To do: Reproduce the lines of the material unchanged, starting with the line that contains "Screen dimensions: 1402x840" and going on through the end of the material.

Data for processing:

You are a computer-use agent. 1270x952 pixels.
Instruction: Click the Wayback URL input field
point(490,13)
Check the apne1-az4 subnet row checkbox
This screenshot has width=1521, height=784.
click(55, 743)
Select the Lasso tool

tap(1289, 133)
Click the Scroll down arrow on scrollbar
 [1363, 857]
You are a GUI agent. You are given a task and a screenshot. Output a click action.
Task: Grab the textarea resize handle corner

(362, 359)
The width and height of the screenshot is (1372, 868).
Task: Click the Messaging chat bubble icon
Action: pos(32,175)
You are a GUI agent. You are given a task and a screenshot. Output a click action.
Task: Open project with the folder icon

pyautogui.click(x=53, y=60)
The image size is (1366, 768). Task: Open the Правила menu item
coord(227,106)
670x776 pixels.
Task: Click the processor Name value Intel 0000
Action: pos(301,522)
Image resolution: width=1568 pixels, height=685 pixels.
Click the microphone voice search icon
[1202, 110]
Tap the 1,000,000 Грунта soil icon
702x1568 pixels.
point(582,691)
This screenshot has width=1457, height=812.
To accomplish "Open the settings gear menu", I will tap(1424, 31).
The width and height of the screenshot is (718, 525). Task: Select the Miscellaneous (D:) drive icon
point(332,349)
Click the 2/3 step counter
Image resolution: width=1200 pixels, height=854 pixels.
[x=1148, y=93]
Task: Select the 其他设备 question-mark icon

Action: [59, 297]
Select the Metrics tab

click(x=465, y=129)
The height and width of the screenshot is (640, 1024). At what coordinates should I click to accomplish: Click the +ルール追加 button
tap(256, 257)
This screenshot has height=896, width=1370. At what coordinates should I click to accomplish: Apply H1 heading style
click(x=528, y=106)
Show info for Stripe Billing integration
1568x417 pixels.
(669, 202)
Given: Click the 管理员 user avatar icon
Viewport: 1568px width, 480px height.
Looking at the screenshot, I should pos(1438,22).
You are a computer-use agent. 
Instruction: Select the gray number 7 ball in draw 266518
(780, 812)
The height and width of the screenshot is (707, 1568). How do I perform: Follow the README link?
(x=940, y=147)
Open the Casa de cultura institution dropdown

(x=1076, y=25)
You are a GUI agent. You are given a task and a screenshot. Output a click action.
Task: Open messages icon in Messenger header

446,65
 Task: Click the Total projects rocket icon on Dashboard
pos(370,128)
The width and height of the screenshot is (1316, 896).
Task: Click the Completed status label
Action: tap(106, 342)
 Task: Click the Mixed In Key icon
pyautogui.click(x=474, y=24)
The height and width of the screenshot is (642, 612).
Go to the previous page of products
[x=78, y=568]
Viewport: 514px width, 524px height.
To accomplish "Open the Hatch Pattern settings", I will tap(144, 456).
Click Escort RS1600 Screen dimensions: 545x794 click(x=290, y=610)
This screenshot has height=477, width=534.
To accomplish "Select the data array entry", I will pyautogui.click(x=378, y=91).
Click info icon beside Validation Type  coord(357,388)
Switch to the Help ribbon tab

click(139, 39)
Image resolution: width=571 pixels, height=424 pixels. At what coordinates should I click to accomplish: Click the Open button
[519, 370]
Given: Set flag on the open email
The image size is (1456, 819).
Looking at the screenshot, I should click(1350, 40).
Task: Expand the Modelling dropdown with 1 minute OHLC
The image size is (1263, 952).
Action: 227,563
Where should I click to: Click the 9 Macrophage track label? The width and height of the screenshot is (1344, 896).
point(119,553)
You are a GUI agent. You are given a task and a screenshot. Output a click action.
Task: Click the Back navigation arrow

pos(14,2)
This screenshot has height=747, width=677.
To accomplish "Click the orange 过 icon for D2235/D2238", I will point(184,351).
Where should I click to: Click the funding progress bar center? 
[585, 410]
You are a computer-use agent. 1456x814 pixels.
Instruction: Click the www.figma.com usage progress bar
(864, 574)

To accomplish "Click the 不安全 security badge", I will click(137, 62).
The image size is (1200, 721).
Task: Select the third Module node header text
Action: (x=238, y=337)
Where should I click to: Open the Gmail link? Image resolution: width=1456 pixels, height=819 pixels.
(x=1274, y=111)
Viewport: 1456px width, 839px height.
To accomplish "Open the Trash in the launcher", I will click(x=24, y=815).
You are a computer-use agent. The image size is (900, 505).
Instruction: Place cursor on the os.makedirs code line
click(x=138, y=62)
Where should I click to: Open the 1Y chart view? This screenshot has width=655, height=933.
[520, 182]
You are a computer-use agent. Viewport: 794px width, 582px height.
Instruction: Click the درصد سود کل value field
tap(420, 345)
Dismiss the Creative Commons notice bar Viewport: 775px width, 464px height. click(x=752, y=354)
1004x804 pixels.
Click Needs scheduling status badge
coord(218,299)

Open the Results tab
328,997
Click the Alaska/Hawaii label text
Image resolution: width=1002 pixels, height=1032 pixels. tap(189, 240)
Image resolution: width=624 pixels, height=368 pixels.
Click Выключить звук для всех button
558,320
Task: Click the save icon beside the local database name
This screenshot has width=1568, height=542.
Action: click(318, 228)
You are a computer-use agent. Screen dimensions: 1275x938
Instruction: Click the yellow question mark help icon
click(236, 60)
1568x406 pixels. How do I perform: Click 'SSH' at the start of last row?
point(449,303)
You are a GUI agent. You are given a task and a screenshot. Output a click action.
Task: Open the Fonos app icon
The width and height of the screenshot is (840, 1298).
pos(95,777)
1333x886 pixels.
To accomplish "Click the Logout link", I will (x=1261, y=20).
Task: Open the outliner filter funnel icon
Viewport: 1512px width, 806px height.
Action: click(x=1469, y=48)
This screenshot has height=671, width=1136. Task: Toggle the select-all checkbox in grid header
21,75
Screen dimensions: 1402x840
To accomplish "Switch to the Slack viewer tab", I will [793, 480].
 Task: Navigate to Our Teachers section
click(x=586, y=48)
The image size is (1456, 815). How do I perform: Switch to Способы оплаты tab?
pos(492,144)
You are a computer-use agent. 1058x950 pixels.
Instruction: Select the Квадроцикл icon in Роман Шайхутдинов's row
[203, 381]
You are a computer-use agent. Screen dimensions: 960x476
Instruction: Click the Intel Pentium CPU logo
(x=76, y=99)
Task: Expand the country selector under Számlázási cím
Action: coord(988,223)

Written solution:
Screen dimensions: 1402x840
To accomplish "Switch to the Slack viewer tab", I will [793, 480].
 Task: Navigate to Our Teachers section
click(x=586, y=48)
The image size is (1456, 815). How do I perform: Switch to Способы оплаты tab?
pos(492,144)
You are a computer-use agent. 1058x950 pixels.
Instruction: Select the Квадроцикл icon in Роман Шайхутдинов's row
[203, 381]
You are a computer-use agent. Screen dimensions: 960x476
Instruction: Click the Intel Pentium CPU logo
(x=76, y=99)
Task: Expand the country selector under Számlázási cím
Action: coord(988,223)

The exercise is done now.